• [Exercise directions]
Copy every line below that has the word "middle" in it.

--- Records for the exercise Enclosed Below ---

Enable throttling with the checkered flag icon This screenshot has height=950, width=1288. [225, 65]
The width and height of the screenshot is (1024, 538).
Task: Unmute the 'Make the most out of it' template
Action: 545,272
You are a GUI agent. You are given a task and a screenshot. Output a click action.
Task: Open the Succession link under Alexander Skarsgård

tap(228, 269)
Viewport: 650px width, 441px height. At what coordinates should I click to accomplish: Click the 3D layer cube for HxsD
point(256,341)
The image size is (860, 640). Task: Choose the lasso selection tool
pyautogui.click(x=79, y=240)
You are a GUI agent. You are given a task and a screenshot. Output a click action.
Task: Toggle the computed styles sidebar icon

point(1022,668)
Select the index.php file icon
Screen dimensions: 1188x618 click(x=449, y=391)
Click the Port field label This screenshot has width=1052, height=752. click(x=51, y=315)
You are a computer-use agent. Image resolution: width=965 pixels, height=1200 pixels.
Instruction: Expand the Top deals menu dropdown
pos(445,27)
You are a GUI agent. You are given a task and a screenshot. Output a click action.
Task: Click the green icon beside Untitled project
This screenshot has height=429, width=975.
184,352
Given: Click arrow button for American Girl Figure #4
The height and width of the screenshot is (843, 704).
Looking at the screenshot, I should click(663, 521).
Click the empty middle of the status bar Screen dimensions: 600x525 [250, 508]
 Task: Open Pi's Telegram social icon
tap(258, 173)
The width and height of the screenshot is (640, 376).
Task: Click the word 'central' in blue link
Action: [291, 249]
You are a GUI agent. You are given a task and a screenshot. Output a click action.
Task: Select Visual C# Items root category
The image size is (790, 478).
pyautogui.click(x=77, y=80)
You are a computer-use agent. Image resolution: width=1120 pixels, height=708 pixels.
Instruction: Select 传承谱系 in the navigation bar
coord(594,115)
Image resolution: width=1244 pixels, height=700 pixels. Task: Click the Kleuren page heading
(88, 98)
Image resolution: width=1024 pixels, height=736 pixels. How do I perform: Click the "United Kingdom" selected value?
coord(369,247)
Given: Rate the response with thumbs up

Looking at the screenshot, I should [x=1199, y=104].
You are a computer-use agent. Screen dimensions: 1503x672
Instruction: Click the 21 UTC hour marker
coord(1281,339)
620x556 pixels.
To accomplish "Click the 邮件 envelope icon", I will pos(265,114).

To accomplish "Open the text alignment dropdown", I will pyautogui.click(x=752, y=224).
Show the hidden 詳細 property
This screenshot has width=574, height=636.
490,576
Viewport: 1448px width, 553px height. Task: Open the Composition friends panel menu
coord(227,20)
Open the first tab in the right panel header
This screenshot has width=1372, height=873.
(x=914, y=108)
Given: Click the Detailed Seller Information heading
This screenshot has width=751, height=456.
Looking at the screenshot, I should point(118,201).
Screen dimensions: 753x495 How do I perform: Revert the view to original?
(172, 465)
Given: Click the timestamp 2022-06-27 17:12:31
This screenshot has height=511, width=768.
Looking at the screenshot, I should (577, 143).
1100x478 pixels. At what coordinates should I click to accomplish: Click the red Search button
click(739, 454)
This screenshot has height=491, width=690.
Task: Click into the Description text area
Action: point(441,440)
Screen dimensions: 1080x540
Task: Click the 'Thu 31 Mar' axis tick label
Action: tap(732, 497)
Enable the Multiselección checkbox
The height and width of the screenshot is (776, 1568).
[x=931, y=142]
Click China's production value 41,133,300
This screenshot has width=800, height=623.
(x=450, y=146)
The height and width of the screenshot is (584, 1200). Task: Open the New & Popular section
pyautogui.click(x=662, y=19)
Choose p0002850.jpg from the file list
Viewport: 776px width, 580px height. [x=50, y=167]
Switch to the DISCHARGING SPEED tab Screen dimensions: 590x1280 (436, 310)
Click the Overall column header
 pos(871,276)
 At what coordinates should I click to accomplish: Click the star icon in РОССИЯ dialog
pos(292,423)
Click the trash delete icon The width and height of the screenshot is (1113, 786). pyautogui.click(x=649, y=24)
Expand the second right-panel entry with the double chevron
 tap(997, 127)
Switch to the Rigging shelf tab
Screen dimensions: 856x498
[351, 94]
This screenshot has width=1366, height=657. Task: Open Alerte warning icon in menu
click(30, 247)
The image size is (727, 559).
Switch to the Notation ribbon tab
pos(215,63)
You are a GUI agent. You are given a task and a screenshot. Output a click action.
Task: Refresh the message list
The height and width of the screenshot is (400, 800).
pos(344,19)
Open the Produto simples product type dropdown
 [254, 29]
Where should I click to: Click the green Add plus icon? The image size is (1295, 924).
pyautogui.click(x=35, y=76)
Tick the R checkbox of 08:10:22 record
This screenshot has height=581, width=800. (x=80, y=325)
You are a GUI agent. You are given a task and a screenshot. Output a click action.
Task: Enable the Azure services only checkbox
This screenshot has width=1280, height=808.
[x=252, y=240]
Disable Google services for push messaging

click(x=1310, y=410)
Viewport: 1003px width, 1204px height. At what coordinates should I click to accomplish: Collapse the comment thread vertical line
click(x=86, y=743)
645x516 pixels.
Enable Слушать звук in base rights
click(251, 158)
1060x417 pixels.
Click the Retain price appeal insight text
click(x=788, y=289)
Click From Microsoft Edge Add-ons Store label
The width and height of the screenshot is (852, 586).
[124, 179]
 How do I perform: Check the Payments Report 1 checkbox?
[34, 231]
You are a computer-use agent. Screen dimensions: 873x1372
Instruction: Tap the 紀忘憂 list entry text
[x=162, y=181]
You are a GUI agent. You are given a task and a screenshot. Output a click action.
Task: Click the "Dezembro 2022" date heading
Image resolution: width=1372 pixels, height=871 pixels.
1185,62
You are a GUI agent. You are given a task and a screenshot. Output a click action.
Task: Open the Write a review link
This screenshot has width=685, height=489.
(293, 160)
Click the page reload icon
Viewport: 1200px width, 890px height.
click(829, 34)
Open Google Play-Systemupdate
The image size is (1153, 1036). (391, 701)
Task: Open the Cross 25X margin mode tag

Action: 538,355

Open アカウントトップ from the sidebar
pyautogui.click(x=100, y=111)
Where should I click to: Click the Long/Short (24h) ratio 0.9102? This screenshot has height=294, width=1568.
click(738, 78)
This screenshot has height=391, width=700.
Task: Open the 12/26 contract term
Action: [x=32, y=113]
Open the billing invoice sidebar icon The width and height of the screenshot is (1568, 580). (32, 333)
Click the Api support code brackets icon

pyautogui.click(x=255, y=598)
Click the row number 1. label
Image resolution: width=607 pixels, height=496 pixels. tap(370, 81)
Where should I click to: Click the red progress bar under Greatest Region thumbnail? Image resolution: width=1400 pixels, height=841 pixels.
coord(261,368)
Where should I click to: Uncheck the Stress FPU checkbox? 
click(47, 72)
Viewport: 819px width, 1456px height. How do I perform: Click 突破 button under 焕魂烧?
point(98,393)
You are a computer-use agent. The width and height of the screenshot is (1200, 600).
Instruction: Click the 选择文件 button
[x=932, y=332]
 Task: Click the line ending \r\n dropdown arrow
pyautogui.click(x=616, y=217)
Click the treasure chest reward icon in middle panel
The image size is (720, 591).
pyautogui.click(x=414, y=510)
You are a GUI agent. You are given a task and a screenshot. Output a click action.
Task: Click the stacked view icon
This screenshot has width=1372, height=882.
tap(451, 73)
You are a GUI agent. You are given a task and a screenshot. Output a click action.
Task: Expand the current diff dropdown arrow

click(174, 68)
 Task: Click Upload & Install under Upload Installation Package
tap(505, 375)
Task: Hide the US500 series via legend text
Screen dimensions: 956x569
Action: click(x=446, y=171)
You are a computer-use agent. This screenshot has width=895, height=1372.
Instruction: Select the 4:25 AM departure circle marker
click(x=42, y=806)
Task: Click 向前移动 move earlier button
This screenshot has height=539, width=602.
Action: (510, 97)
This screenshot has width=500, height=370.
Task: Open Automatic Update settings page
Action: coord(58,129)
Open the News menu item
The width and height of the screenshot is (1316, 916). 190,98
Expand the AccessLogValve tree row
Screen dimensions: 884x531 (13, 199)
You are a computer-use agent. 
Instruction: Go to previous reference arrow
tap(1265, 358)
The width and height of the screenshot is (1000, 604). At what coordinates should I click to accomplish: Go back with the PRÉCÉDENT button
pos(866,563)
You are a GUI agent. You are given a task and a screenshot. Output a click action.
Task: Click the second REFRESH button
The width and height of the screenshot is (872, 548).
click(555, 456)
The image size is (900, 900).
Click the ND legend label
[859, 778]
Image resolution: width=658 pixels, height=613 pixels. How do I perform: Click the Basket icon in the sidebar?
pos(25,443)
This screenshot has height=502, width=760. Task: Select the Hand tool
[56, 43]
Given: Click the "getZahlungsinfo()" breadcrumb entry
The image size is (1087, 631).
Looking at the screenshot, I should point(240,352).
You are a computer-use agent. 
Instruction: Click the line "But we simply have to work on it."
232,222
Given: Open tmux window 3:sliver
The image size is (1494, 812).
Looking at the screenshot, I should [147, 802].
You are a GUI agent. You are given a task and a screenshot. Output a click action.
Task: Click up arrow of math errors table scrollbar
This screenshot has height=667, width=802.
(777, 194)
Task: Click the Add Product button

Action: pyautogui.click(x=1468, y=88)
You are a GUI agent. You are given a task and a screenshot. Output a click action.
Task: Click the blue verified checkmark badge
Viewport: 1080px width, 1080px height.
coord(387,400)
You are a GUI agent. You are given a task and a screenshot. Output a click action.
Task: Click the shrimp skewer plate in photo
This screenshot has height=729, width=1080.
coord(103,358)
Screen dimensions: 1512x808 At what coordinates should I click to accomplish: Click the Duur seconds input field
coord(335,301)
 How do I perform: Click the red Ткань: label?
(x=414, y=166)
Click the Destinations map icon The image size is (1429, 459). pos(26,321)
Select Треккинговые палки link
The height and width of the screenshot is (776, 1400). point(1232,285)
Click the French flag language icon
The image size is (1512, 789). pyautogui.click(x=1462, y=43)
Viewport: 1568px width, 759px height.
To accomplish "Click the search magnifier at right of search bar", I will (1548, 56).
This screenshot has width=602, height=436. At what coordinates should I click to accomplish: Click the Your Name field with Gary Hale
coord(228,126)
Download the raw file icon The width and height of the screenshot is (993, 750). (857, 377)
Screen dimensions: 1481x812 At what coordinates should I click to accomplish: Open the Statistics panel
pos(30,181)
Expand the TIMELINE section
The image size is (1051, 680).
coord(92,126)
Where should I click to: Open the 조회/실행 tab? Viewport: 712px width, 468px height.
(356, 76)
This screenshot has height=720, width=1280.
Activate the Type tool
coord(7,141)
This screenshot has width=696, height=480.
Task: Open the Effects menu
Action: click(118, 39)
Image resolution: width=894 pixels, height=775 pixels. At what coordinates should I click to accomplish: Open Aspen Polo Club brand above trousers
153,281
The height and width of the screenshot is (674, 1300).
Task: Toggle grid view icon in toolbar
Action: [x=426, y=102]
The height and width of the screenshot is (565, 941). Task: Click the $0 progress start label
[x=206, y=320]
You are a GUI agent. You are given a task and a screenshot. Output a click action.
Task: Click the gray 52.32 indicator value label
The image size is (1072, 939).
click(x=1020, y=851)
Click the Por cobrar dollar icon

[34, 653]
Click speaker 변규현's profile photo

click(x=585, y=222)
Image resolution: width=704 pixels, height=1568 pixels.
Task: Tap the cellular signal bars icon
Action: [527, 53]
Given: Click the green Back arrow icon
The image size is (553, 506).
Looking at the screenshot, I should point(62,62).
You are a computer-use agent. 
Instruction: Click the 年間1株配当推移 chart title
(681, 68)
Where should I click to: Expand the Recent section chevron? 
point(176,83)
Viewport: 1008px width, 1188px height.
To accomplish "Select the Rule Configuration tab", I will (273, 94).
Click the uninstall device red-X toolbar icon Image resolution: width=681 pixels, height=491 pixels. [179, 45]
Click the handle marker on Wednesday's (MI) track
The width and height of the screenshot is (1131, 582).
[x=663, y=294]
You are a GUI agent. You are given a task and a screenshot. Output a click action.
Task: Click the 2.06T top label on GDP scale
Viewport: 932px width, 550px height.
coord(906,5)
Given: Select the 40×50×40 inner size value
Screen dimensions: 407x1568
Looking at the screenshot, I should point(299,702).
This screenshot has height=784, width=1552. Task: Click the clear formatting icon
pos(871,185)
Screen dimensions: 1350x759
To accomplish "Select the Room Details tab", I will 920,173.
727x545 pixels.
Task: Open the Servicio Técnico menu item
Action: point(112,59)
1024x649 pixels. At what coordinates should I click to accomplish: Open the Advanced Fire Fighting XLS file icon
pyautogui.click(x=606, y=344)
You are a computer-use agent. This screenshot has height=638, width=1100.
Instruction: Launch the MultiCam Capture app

--- End of Enclosed Records for the exercise ---

• [Exercise answer]
Click the empty middle of the status bar Screen dimensions: 600x525 [250, 508]
Click the treasure chest reward icon in middle panel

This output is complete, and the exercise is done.